Aujourd’hui, nous ne sommes pas dans le cas de figure d’une récession américaine. Techniquement, les indices testent actuellement des supports très importants, autour de 1 800/1 850 sur l’indice S&P 500 et la zone des 4 000 points sur le CAC 40. Il peut y avoir des rebonds intermédiaires à partir de ces niveaux, surtout que nous nous approchons de la fin du mois et il peut également y avoir des « rachats de short » pour clôturer des positions mensuelles. Selon la nature et la qualité du rebond, nous pourrons alors apprécier s’il ne s’agissait que d’une correction violente et soudaine, mais courte, ou si nous sommes partis pour une période boursière plus troublée et qui peut durer. Si le rebond est de faible intensité et si nous ne tenons pas sur les supports, les prochains objectifs de baisse sont autour de 1 600 points sur le S&P 500 et de 3 600 points sur le CAC 40.
Pour les « Elliotistes » (spécialistes qui suivent les décomptes de phases de marché selon le principe des vagues d’Eliott), il est possible que toute l’agitation boursière depuis l’été dernier ne soit qu’une vague « 4 » d’un grand mouvement haussier amorcé en 2009, ce qui signifie que la phase haussière de long terme ne serait pas finie et qu’il manquerait donc une « vague 5 » qui permettrait aux marchés d’enregistrer de nouveaux « plus hauts ».
• Les Banques Centrales : il n’y a pas vraiment de sujet avec la BCE qui poursuivra sa politique pro-cyclique avec le maintien de taux monétaires en territoire négatif et sa politique de QE d’achat de titres.

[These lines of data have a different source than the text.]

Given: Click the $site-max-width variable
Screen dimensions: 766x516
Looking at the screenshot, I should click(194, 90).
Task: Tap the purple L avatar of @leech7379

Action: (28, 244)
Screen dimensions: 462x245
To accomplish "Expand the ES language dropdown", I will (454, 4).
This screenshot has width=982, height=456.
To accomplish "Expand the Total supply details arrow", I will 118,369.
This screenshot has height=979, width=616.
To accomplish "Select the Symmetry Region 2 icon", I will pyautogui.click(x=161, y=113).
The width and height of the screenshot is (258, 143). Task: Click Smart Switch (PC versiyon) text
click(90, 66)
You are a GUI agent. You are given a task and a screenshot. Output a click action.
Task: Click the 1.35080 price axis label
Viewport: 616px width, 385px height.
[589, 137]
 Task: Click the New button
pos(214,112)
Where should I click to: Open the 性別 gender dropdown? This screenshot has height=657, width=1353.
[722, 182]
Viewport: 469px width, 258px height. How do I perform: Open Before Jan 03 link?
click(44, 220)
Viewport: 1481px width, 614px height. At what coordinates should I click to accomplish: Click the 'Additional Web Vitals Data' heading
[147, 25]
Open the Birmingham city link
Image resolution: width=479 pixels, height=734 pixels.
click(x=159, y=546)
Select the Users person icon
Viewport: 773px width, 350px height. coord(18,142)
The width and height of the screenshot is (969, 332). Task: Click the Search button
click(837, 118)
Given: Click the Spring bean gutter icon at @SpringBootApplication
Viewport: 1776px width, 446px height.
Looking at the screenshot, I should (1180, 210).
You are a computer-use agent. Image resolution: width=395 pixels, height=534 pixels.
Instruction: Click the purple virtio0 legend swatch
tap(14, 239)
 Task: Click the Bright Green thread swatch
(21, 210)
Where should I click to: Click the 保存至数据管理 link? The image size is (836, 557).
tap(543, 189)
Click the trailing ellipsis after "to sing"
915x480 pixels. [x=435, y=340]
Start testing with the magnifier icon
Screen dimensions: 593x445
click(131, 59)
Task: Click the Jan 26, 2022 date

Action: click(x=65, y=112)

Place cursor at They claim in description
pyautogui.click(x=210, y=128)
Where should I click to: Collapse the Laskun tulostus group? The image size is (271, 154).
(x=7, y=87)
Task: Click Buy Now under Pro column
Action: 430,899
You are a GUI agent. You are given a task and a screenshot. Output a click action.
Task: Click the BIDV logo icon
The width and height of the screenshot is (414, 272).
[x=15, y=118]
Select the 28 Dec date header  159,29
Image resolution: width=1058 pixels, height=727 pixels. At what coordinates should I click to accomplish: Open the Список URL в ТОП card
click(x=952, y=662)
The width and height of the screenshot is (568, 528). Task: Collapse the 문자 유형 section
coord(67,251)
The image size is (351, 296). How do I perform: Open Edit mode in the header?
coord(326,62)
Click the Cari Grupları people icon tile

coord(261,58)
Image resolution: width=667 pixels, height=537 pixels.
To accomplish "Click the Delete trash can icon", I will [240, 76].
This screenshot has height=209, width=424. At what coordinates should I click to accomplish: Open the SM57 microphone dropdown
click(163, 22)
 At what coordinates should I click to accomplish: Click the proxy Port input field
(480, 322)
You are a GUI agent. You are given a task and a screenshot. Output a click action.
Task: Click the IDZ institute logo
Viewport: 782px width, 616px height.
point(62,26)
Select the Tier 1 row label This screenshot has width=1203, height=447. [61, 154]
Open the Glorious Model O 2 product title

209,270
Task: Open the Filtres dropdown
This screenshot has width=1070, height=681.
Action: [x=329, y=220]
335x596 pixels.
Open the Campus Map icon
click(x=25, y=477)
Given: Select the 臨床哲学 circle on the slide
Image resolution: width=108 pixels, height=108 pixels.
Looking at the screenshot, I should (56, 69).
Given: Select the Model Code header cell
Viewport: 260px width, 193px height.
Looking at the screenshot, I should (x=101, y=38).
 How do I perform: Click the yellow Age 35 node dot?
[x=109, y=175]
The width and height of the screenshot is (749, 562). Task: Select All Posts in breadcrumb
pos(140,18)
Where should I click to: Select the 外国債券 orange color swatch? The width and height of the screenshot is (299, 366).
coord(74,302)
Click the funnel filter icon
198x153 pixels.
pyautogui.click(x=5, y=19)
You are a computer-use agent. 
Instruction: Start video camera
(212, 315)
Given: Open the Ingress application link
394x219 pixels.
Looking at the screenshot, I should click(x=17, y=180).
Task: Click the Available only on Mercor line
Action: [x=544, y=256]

Concernant la Fed, le sujet est plus délicat car elle a commencé une phase de remontée de ses taux directeurs le mois dernier, timing qui a pu semer le trouble à l’heure où l’économie américaine donne des signes de ralentissement. Elle est donc dans une phase de communication délicate, mais nous pensons que les taux directeurs ne seront pas relevés à court terme et que le mouvement pour l’ensemble de l’année sera très modéré et inférieur à 1 %. Les taux d’intérêt obligataires resteront donc globalement bas au cours des prochains mois.
• Les valorisations : pour l’instant, il n’y a pas encore eu vraiment de révisions à la baisse des bénéfices attendus pour 2016. Nous attendons ainsi près de 125 dollars par indice S&P 500, ce qui donne un PER 2016 de 15. Pour ce qui concerne les actions européennes, le consensus s’attend à une progression de l’ordre de 7 % des bénéfices attendus, en 2016. Cela donne donc un PER 2016 de l’ordre de 13, avec des rendements des dividendes entre 3,5 et 4 %.